[[ Records for this exercise, beginning ]]
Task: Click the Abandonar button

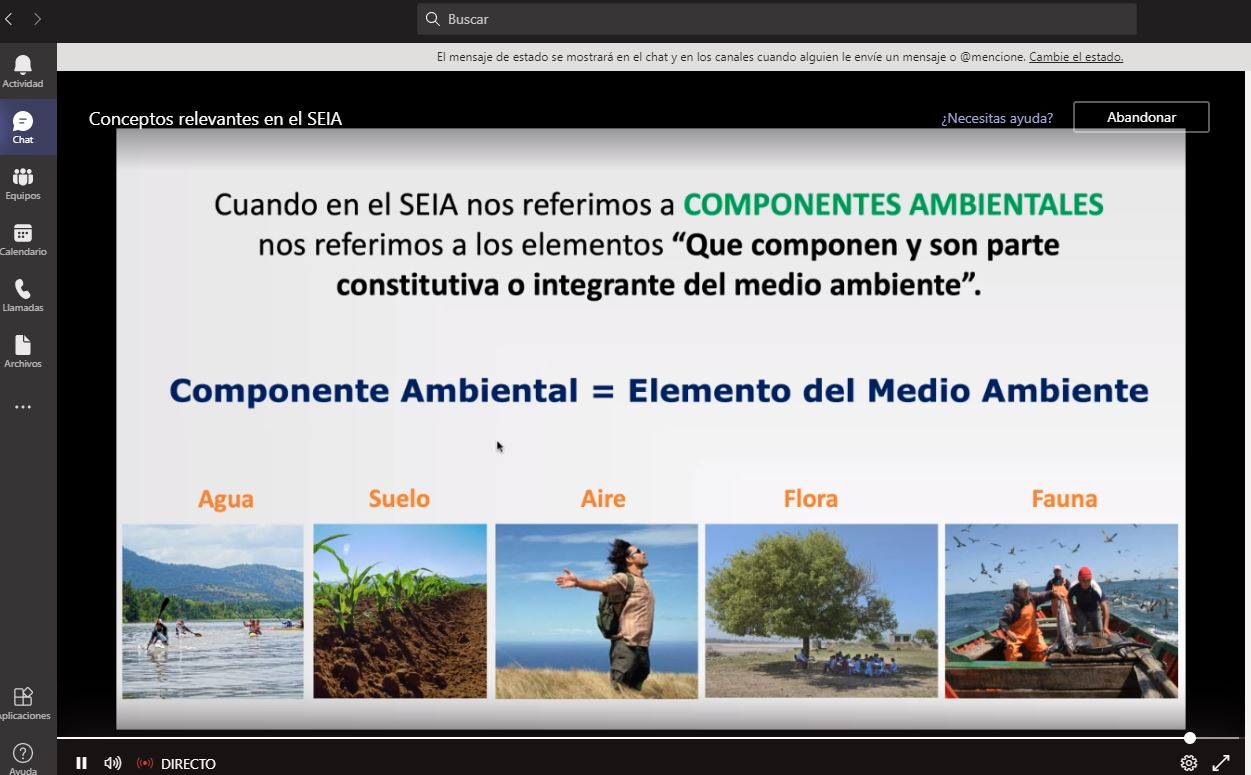Action: pos(1141,117)
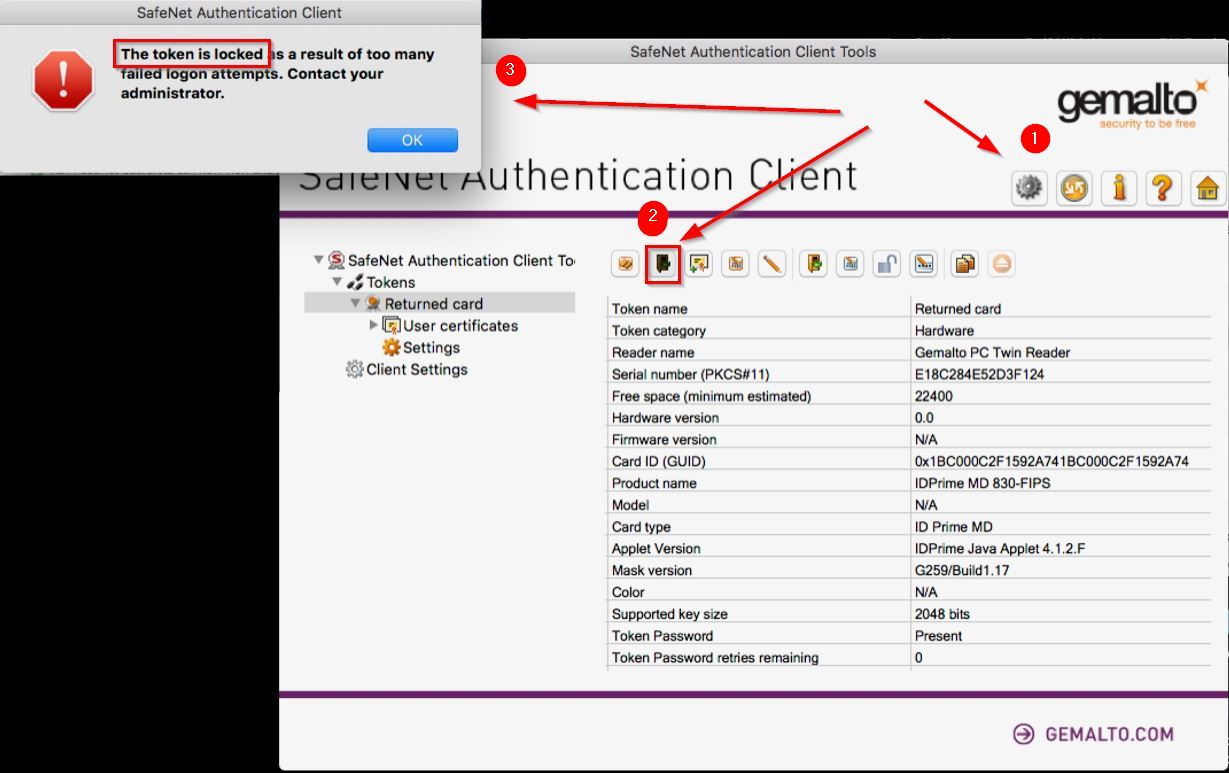Open Help question mark icon
1229x773 pixels.
point(1163,188)
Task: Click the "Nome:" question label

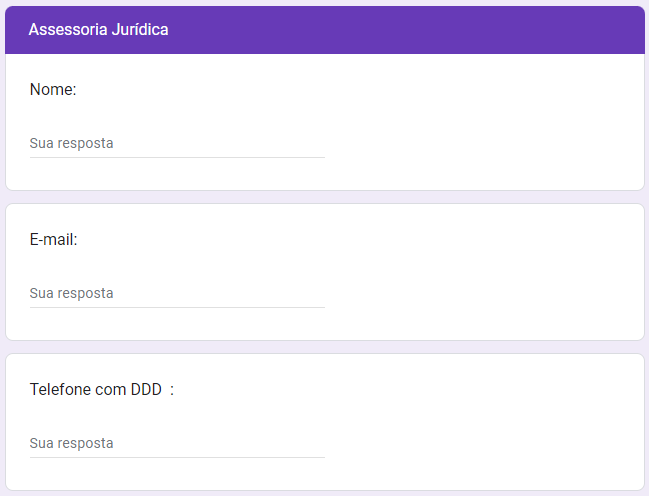Action: (53, 89)
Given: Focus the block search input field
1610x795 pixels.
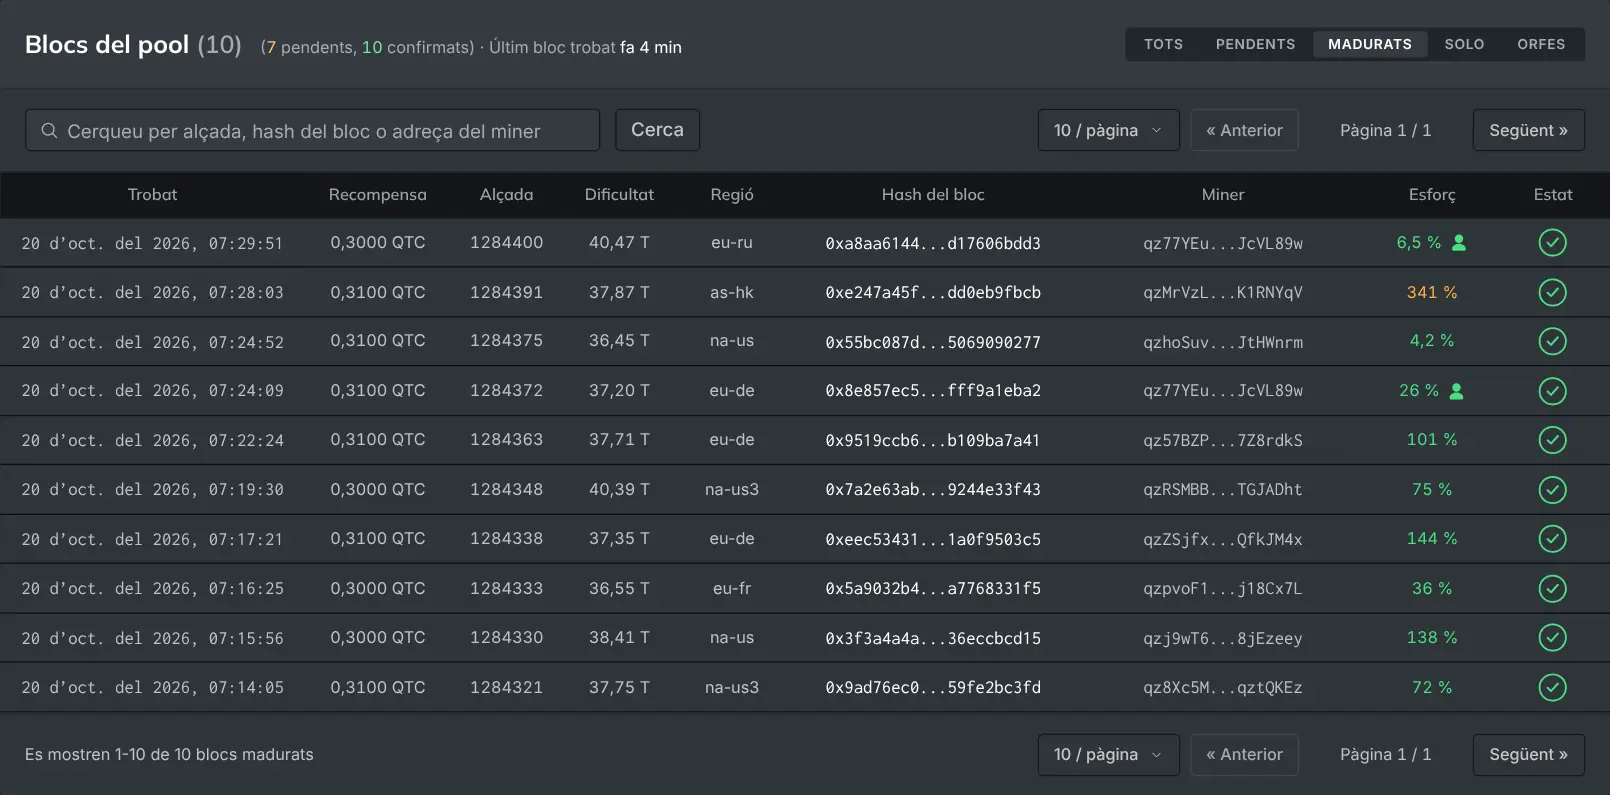Looking at the screenshot, I should (312, 130).
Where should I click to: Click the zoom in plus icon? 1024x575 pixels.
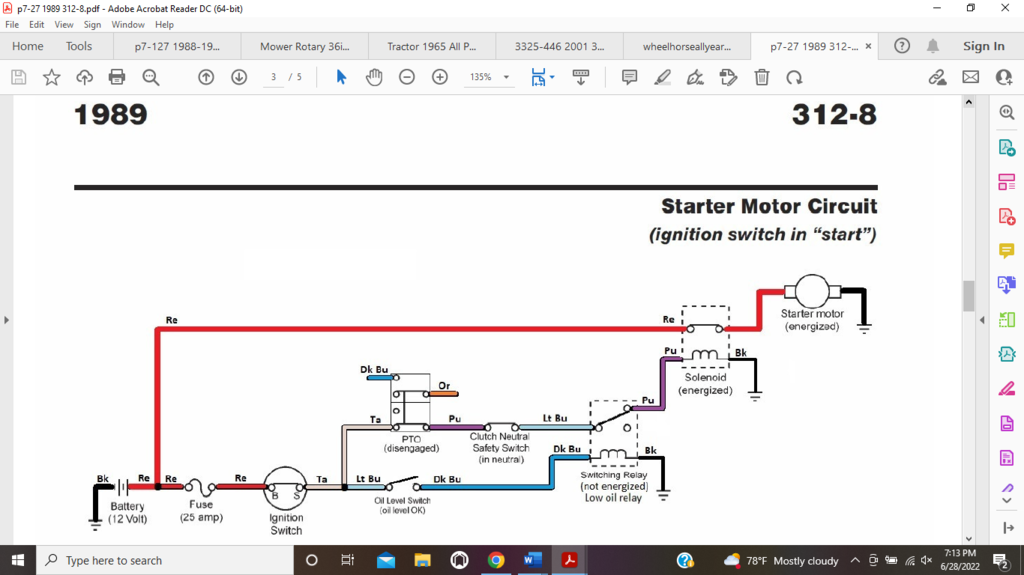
[[ Records for this exercise, end ]]
Each record, word for word, should be printed again without its pictures.

Task: Click the Abandonar button

Action: pos(1141,117)
Open Help question mark icon
1229x773 pixels.
point(1163,188)
Task: Click the "Nome:" question label

Action: (53, 89)
Given: Focus the block search input field
1610x795 pixels.
Looking at the screenshot, I should (312, 130).
Where should I click to: Click the zoom in plus icon? 1024x575 pixels.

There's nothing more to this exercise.